Research by property management firm JLL said there had been a strong increase in bookings as international tourist numbers edge closer to pre-Covid levels — reaching 76 percent of pre-pandemic levels last year.
“Current global geopolitical issues will likely favour travellers wanting to visit safe destinations like New Zealand, ” JLL senior vice president Nick Thompson said.
“At the same time, the reopening of China’s borders, an increase in flights to New Zealand, an attractive New Zealand dollar, and events such as the World Hockey Masters in November, are all expected to drive visitor numbers and hotel occupancy.”
He said there had been substantial increase in new hotel supply over the past five years, but that cycle was beginning to slow.
“This slowdown is advantageous for the market as it allows for a quick absorption of new quality product.”

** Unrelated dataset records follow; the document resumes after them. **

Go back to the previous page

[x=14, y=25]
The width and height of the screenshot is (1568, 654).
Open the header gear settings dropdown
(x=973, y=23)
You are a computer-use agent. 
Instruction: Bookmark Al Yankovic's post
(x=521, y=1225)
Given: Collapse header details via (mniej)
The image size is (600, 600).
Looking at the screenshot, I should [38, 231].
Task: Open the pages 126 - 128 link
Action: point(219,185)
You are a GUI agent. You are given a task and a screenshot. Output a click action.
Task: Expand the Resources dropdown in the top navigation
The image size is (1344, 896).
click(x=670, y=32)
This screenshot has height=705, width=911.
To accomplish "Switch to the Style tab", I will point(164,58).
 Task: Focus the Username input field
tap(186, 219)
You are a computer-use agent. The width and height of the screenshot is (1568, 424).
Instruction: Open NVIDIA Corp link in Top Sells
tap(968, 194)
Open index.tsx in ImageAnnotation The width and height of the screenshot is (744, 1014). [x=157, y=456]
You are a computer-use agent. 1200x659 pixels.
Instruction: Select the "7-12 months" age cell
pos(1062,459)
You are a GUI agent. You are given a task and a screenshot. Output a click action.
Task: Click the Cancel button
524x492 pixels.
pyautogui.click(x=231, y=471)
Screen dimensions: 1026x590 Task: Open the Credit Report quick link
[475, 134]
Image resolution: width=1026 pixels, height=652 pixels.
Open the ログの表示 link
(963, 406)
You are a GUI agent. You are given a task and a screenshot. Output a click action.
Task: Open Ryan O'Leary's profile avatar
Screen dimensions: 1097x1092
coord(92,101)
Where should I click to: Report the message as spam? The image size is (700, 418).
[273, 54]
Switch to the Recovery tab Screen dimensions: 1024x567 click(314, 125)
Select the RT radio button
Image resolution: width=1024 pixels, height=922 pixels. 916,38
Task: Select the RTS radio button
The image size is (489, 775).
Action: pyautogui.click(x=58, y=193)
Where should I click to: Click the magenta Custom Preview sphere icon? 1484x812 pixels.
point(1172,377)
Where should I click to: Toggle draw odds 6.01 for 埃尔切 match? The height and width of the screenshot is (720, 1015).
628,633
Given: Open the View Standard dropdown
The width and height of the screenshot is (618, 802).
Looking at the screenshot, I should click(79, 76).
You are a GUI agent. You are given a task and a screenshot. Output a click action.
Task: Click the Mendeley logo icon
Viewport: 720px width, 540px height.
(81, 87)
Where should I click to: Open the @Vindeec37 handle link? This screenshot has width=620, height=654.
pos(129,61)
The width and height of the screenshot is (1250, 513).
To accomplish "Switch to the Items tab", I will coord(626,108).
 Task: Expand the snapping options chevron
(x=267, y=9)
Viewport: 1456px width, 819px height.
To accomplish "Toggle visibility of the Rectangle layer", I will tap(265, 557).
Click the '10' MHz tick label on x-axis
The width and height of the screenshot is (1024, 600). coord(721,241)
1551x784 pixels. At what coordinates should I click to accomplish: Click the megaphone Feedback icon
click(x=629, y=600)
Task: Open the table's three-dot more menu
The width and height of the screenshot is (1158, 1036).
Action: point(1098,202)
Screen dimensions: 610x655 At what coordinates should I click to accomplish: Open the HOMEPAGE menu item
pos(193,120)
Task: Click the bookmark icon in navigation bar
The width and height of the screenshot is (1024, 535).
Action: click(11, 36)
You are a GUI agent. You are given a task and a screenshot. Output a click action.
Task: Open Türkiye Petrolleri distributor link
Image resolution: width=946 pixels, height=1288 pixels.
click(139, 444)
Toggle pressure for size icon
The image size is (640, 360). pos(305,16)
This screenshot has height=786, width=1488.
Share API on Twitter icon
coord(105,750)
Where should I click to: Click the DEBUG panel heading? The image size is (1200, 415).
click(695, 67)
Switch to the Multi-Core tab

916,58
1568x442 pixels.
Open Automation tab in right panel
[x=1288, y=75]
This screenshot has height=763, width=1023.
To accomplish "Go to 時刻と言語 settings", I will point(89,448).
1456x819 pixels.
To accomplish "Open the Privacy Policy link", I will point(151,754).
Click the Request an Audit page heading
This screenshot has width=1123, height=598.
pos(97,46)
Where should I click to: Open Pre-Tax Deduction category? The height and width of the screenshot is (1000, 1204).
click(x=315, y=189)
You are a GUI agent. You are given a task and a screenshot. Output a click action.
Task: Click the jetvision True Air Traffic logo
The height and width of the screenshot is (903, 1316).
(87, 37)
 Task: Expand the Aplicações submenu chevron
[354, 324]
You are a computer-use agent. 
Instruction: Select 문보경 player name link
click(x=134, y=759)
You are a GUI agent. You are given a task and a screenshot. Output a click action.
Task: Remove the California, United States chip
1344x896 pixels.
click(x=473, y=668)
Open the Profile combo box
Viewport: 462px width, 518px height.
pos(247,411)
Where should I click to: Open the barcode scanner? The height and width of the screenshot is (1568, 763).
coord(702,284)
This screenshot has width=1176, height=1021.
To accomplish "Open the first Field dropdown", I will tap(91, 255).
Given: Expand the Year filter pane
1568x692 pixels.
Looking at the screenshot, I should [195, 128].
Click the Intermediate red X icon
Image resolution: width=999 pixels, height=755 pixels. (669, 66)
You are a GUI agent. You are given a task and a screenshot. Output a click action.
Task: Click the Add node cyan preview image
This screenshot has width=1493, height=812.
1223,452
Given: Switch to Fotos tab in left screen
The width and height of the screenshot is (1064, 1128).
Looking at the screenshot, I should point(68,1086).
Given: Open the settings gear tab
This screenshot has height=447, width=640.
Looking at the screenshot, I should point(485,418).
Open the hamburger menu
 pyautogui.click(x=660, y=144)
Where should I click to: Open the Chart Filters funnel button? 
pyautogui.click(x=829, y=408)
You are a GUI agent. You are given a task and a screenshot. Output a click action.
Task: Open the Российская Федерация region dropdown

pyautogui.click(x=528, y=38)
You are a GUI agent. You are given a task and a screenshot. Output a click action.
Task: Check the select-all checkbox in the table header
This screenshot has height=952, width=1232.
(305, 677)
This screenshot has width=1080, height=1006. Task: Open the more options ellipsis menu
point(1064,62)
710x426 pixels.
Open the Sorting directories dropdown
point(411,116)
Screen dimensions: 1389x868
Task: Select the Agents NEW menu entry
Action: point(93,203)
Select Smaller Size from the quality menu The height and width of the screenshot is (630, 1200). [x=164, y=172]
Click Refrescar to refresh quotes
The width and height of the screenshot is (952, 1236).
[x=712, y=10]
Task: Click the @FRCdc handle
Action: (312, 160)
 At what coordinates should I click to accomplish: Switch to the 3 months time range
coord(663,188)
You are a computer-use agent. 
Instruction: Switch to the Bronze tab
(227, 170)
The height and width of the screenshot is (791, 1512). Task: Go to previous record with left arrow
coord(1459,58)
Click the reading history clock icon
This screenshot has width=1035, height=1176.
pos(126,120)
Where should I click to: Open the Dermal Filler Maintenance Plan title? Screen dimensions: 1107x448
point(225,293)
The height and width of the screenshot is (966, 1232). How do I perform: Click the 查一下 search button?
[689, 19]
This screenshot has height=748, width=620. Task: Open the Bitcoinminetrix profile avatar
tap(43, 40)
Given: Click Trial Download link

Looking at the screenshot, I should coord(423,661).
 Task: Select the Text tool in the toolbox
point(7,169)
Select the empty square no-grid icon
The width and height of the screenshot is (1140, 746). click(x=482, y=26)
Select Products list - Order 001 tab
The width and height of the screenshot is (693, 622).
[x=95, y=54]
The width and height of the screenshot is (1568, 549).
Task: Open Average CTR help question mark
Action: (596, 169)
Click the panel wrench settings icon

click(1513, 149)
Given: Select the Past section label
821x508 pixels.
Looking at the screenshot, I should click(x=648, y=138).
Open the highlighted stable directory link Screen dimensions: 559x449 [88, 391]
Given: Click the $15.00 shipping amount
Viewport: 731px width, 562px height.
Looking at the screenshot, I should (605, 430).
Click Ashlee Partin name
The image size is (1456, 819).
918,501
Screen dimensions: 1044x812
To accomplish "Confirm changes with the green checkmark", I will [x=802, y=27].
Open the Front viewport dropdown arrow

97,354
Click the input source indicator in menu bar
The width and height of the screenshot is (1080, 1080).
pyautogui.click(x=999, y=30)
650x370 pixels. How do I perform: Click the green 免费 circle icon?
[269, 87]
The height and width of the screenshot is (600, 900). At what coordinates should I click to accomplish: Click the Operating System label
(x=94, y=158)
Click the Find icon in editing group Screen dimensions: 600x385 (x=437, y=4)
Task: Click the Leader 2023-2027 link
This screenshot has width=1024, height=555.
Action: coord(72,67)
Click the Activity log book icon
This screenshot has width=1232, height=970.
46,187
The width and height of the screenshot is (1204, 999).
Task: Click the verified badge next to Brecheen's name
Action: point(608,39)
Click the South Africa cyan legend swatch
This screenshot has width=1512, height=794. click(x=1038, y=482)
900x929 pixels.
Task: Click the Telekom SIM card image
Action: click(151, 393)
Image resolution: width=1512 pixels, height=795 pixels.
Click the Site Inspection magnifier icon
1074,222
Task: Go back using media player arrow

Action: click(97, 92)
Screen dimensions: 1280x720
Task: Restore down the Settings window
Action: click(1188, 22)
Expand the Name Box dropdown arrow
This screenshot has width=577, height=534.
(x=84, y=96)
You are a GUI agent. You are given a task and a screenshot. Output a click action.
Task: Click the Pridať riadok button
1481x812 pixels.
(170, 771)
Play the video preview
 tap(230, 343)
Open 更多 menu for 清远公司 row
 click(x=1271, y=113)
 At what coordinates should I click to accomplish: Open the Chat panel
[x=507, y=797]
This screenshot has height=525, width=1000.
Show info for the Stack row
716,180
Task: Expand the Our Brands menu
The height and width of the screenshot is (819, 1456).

However, he said much of the construction activity was being redirected towards refurbishment and conversion projects, rather than new developments, given the high cost of new developments.
“One of the key trends we’ve seen because of the pandemic is a shift in operator and brand loyalty,” he said.
“Guests were wanting to try new hotels they’d never stayed at and displayed a willingness to pay for better quality products.”
He said that demand was reflected in hotels openings since 202 with nearly two thirds (64 percent of total rooms being in the mid-scale to upscale segment and the balance (36 percent) in the upper-upscale to luxury end of the market.